After a failed bid for Saxby Chambliss's spot in the U.S. Senate, Jack Kingston, former representative of Georgia's 1st District, is following the unelected politician's well-worn path to K-Street. Per the AJC, Kingston will join the "powerhouse lobbying firm Squire Patton Boggs" to "'assist with business development and strategic counseling' in areas where Kingston specialized in Congress, including defense, health care and agriculture" (emphasis added).

Clearly, Kingston's tenure in Congress didn't wow the voters of Georgia. I know a certain few, myself included, still galled by his rider to pull the main road on Cumberland Island out of Wilderness designation. However, Kingston deserves credit for a campaign strategy that tried to grab Chambliss's base from the get-go, emphasizing South Georgia and agriculture long before those became talking points for the contestants late in the general election.
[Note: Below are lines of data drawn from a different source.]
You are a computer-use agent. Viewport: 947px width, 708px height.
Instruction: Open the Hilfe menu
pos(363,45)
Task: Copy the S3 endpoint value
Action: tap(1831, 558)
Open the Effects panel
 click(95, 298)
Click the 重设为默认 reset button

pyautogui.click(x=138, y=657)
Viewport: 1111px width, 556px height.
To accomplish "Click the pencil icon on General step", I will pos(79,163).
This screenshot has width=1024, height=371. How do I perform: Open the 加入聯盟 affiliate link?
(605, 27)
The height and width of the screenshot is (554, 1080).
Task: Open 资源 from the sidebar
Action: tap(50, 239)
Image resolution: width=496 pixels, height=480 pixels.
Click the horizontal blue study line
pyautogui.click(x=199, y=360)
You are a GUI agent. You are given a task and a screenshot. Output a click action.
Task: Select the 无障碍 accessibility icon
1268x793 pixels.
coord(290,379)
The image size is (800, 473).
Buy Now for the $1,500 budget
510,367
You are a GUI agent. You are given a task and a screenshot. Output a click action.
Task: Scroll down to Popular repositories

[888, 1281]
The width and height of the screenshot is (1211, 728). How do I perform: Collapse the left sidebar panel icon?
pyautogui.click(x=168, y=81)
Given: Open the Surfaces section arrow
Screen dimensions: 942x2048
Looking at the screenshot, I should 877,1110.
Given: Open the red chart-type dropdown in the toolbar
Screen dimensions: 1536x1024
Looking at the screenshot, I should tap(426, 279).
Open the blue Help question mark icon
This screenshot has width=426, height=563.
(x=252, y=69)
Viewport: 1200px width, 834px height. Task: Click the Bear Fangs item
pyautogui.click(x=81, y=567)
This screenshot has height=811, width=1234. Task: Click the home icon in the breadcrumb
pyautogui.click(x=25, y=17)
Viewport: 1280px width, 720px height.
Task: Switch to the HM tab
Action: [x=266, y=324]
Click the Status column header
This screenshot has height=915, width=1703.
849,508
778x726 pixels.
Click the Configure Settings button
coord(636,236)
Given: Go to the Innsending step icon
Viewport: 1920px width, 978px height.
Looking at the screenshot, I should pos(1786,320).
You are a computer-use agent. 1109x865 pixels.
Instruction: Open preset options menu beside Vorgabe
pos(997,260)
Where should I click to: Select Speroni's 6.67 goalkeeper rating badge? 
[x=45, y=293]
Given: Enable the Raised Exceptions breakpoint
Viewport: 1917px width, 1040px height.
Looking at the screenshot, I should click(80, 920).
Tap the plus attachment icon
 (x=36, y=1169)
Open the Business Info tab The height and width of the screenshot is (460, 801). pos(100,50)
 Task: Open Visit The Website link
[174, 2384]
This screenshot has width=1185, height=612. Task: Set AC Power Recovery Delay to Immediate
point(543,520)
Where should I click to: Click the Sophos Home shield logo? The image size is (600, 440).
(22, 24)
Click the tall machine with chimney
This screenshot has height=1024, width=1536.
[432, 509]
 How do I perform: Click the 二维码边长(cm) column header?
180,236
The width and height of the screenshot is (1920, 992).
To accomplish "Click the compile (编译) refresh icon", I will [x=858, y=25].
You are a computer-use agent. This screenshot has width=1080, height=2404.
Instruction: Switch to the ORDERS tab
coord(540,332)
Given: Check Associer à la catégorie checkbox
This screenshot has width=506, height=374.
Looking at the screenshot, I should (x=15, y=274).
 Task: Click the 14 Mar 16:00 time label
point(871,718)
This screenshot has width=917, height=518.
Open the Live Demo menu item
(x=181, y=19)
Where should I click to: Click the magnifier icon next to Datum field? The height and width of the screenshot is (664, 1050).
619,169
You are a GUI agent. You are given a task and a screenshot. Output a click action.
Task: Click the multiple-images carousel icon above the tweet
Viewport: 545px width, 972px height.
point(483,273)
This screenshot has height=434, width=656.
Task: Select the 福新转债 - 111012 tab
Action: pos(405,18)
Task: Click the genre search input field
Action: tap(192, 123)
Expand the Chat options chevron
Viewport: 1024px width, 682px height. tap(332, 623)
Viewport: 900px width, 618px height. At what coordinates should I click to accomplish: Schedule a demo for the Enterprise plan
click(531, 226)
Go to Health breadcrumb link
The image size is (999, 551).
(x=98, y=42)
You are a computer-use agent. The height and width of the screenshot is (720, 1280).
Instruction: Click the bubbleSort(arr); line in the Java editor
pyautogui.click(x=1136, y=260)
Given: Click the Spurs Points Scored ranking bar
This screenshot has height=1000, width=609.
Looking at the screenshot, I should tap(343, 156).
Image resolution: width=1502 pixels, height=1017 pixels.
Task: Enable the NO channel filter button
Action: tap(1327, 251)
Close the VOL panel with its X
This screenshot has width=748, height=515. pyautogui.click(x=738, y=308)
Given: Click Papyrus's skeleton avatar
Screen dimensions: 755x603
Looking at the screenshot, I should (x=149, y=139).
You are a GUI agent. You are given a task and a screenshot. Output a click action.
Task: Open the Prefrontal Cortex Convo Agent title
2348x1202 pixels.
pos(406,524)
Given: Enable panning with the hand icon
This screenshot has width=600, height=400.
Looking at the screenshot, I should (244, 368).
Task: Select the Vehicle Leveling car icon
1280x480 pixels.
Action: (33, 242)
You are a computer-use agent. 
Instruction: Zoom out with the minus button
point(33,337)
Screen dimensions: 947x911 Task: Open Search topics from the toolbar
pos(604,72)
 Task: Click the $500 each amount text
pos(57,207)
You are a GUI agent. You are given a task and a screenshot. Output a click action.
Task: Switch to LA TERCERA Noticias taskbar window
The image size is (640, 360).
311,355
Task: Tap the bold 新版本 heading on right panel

His signs were the only ones displayed on the road to the 2013 Sunbelt Ag Expo that I can remember. And for a period of time, he seemed to be the only candidate speaking for residents of that huge swath of dirt from Donalsonville to Sylvania--the peanut and cotton economy.

It'll be interesting to see how visible and influential Kingston continues to be, with his political career likely at its end. But the larger questions persist. While it's not as if any newly elected senator from the Peach State will forget that agriculture is Georgia's number industry, the concentration of political power in Atlanta is alarming for a place as large and divided as Georgia. Two senators from the same city is not good for Georgians.